## What needs to be done
In the rows that start at the line containing "Anticipated [152, 691]" and end at the line containing "JOINT [499, 116]", change "Email" to "E-mail" and give those rows again with everything else unchanged.

## Records supplied
□ □ □ □
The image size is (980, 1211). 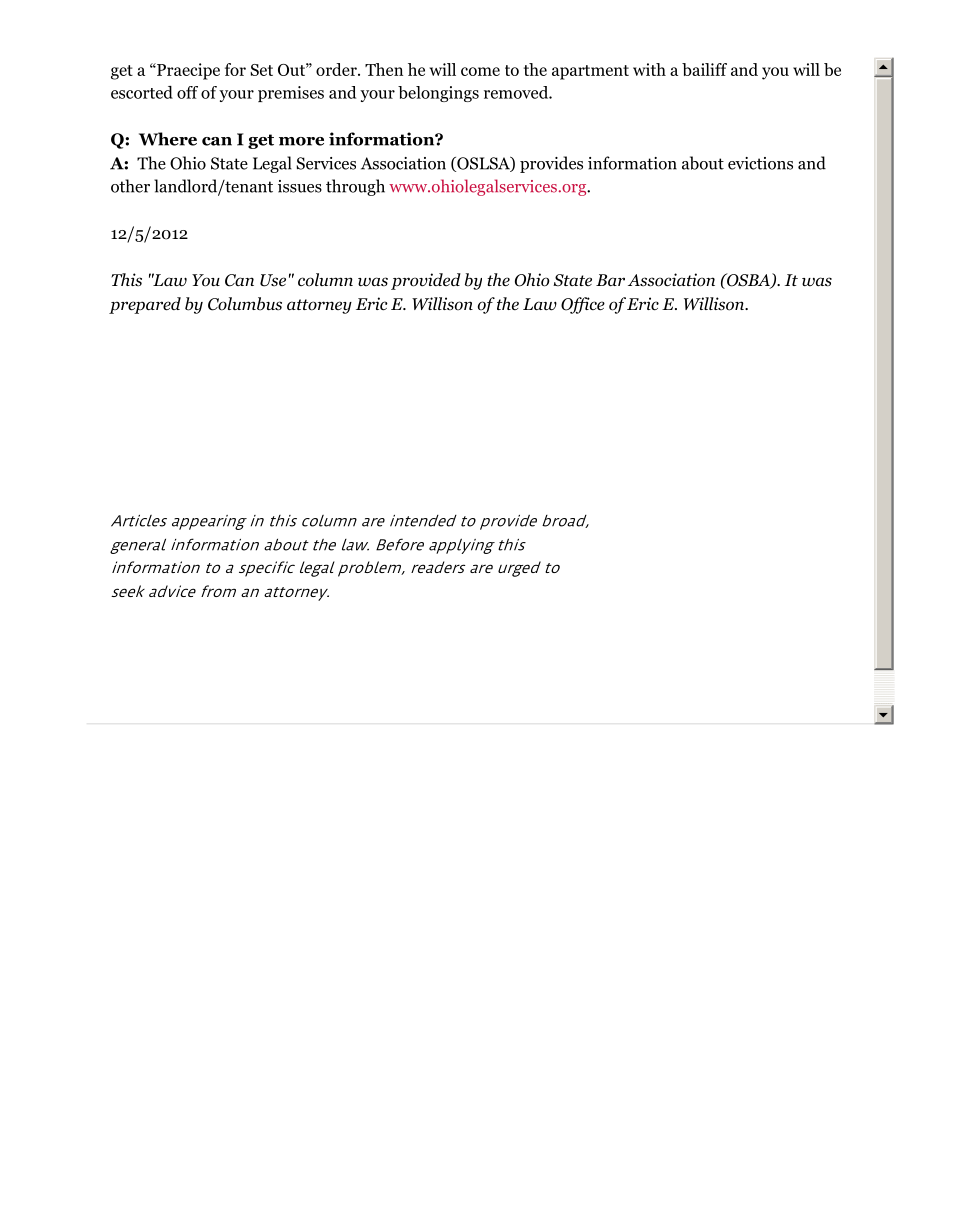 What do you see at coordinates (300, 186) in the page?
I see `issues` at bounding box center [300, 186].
□ □ □ □
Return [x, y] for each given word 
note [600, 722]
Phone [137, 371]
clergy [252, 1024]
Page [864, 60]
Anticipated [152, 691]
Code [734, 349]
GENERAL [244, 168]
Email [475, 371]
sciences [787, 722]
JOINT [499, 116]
□ □ □ □
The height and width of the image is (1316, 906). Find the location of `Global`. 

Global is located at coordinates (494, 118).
□ □ □ □
## Solution for this problem
Anticipated [152, 691]
Code [734, 349]
GENERAL [244, 168]
E-mail [475, 371]
sciences [787, 722]
JOINT [499, 116]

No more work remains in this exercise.